> Page text
>>>
Summer is ending and in Vancouver it feels like summer stopped yesterday with the first cool, rainy day of the season. Many welcome the end of summer and the coming of long-needed rain. I like it hot. When the summer stops abruptly, I grieve just a little. But I understand how people feel. Sometimes you just want it to stop. This week we are stopping our summer review of weird and wacky food-law stories and looking at cases where people just want it to stop.
Please stop defaming!
Our first case comes from right here in BC and it shows why, legally speaking, it’s a very bad thing to speak badly about your business competitors. If you diss the competition, it will usually backfire in ways you didn’t anticipate.
In 2012, VTS, a BC traffic control services company, was bidding for a lucrative BC Hydro contract alongside a competitor, the Ansan Group. Turmoil arose when a defamatory article was published, alleging corruption, bribery, and other misdeeds linked to Malak, owner of the Ansan.

While the origin of the article was initially veiled in anonymity, subsequent court findings identified the author as Remon Hanna, a former employee of Ansan who had later aligned with VTS. It was clear that there was a smear campaign as part of a strategic ploy by VTS and Hanna to tarnish the Ansan’s reputation, thereby boosting VTS’s chances of securing the lucrative contract.
<<<
> Problem A
Translate this sentence from the blog post into Spanish: "Many welcome the end of summer and the coming of long-needed rain."
> Problem B
Decide whether each statement agrees with the blog post, answering yes or no and quoting the deciding words: (i) VTS was bidding for a BC Hydro contract in 2012. (ii) The author of the defamatory article was the owner of Ansan. (iii) The writer of the blog post prefers cool weather.
The data after this point isn't needed.

> Information provided
>>>
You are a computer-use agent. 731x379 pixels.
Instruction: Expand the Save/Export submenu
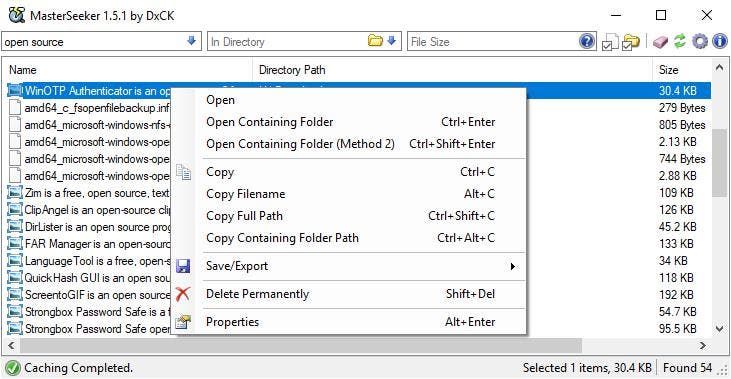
<<<
> Finished answer A
Muchos dan la bienvenida al final del verano y a la llegada de la tan necesaria lluvia.

> Finished answer B
(i) Yes: "In 2012, VTS, a BC traffic control services company, was bidding for a lucrative BC Hydro contract"
(ii) No: "subsequent court findings identified the author as Remon Hanna, a former employee of Ansan"
(iii) No: "I like it hot."